We’ve all been there.
You build a shiny machine learning model, train it with love, validate it with care, and—boom!—the accuracy looks great. You’re already daydreaming about deploying it into the real world… only to discover that outside your neat little validation sandbox, the model flops. Miserably.
So, what’s going wrong?
It might not be your model architecture, your feature engineering, or even your hyperparameters. The silent culprit could be how you split your dataset—specifically, how you create your test set.

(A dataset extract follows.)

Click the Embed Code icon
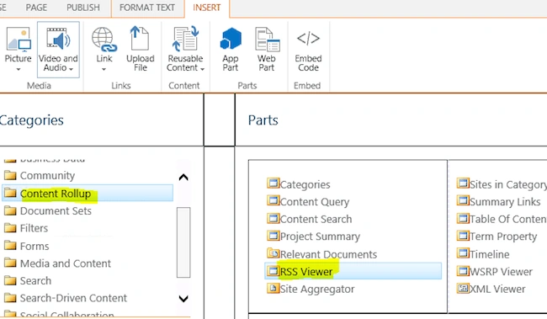Image resolution: width=547 pixels, height=319 pixels. [x=308, y=38]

The Usual Routine (and Its Hidden Trap)
In a typical ML project, we start by cleaning data:
- Fixing formats
- Handling missing values
- Checking data types
Then, before analysis, we (correctly!) set aside a test set. This prevents us from accidentally peeking at the answers and overfitting our model selection to the test data.
That’s good practice. But here’s the kicker: even if you do this right, your model can still fail in the real world.
Why? Let’s take the classic house price prediction project as an example.
Random Sampling: Looks Fair, Acts Unfair
Say one of your features is median_income. It’s continuous data, so when creating your test set, you probably:
- Take 20% of the dataset (less if the dataset is huge).
- Do this randomly.
This seems fine, right? After all, randomness = fairness… or so we think.
But here’s the problem: random sampling introduces something called sampling bias. Imagine your test set ends up with very few (or even zero!) samples from households with incomes between ₹60k–₹80k.
Now, your model looks great on validation because it’s never really tested on those missing ranges. But when it hits the real world—where people do earn $60k–$80k—it performs poorly.
Congrats, you’ve just built a model that’s brilliant… for everyone except the people you accidentally left out. 😅
Stratified Sampling: The Hero We Overlook
Enter stratified sampling—a simple but powerful fix.
Instead of picking samples randomly, we:
- Divide our continuous feature (
median_income) into categories (or “strata”). - Ensure the test set contains representatives from each stratum, proportional to their presence in the dataset.
In short: your test set becomes a mini-me of the whole dataset.
This way, when you validate, the performance actually reflects how the model would generalize to all categories—not just the lucky ones that random sampling picked.
This technique isn’t just for ML. It’s widely used in surveys, polls, and studies where representation matters. And in machine learning, it’s a lifesaver for ensuring your model isn’t just book-smart but also street-smart.